There are many instances where our team of specialists undertakes cytogenetic studies at Liverpool Women’s. One of the most well known uses of cytogenetics is for the prenatal diagnosis of chromosomal abnormalities, such as Down’s Syndrome, where the presence of an extra chromosome 21 (trisomy 21) is associated with a range of abnormal features such as hypotonia, protruding tongue, single palmer crease, heart defects and intellectual and developmental delay.
Techniques such as amniocentesis and chorionic villus sampling are cultured and analysed to detect a variety of chromosomal abnormalities. It is also an essential tool for investigating children with delayed development or of an abnormal appearance and provides much-needed medical insight for couples with reproductive difficulties such as infertility or recurrent miscarriages.

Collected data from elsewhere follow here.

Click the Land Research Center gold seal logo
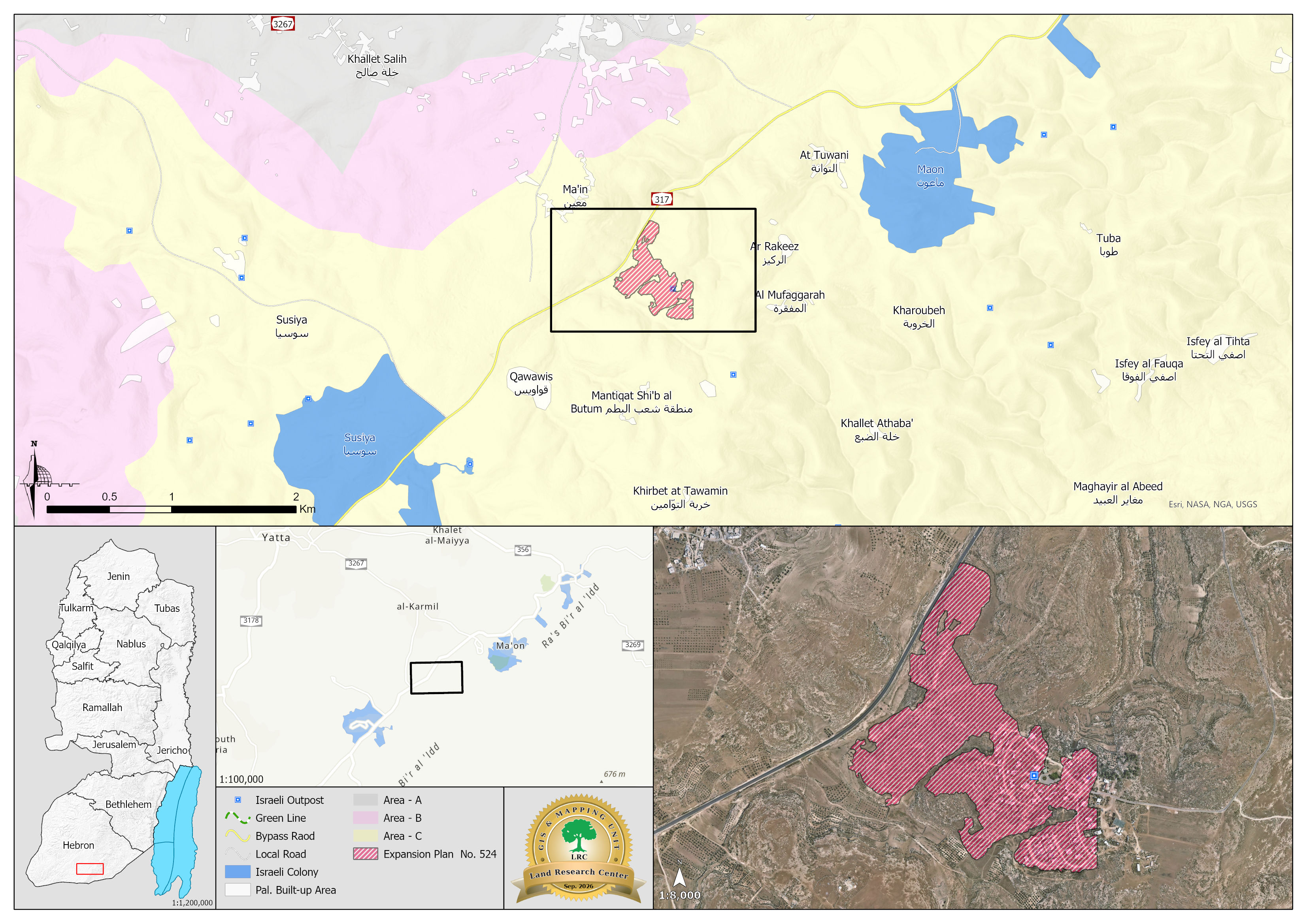 point(578,848)
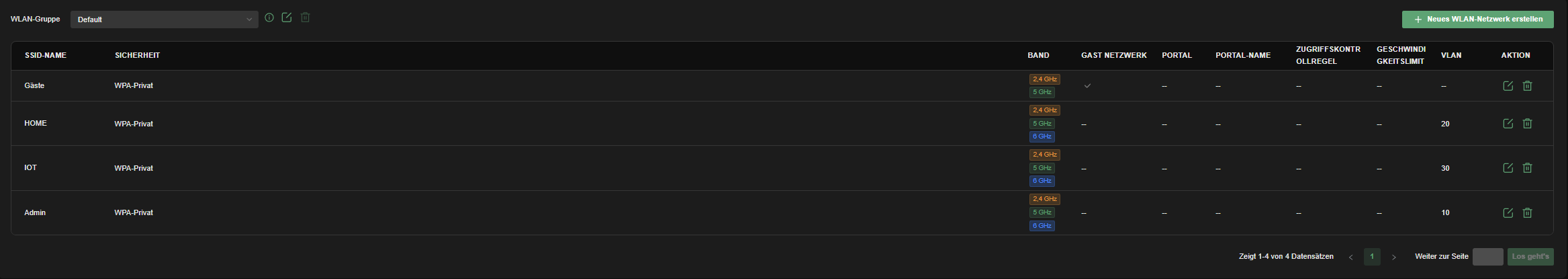Show WLAN group info icon
1568x279 pixels.
click(x=269, y=17)
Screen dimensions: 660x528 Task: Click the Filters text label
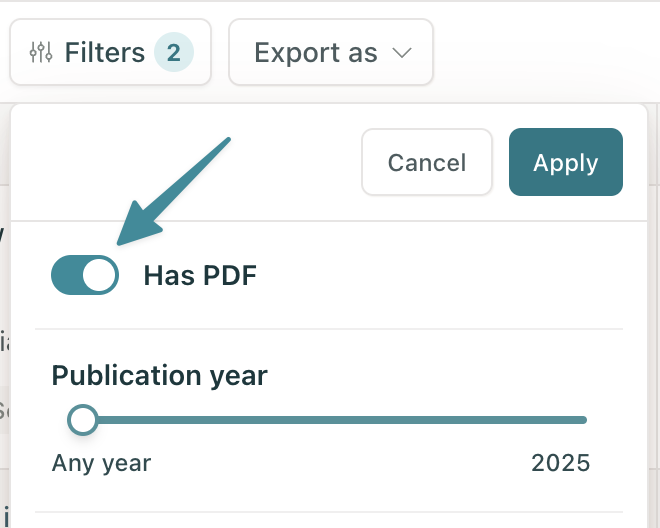[x=105, y=53]
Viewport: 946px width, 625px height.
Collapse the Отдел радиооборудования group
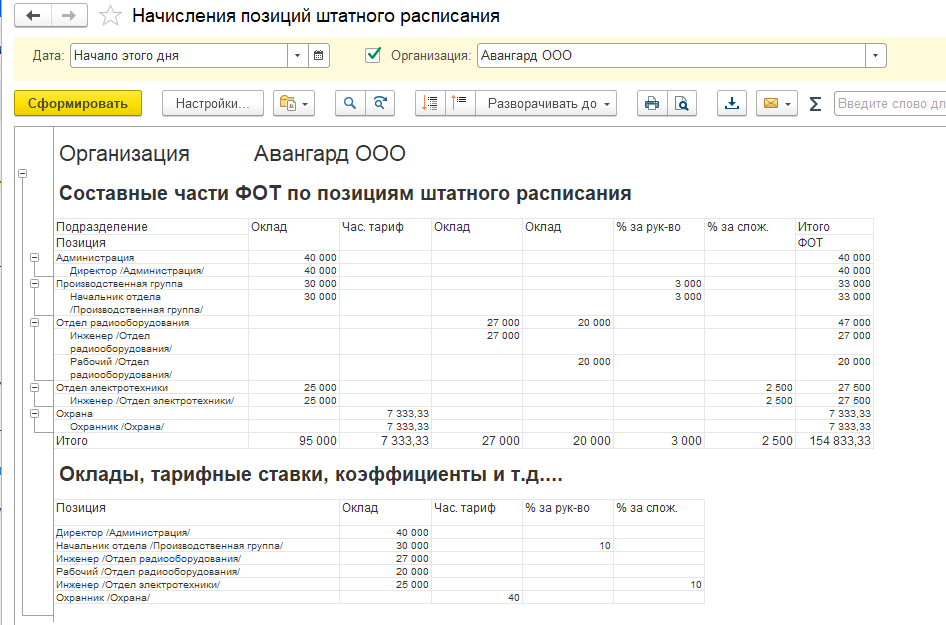point(35,322)
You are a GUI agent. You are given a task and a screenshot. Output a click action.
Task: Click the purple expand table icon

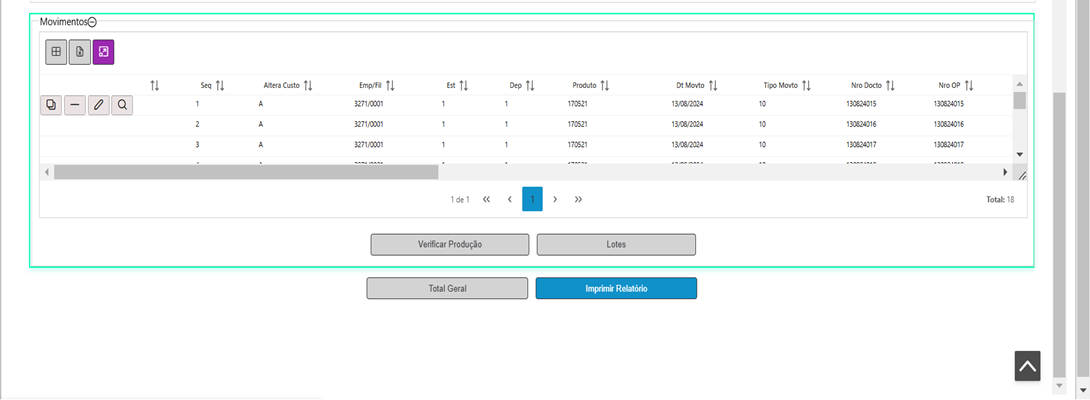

Recurrent miscarriages can be caused by chromosomal abnormalities which may not affect the appearance or health of the person carrying them but may result in miscarriage or the birth of an abnormal child. One type of chromosome abnormality, which may have this effect, is a reciprocal translocation where two chromosomes break and swap segments.
Cytogenetics is also recognised by haematologists as critical to the study of leukaemia, where malignant cells often develop chromosomal abnormalities, a number of which are specific for particular types of leukaemia. Cytogenetics can therefore be useful in the diagnosis, the assessment of prognosis, and the monitoring of treatment in leukaemia.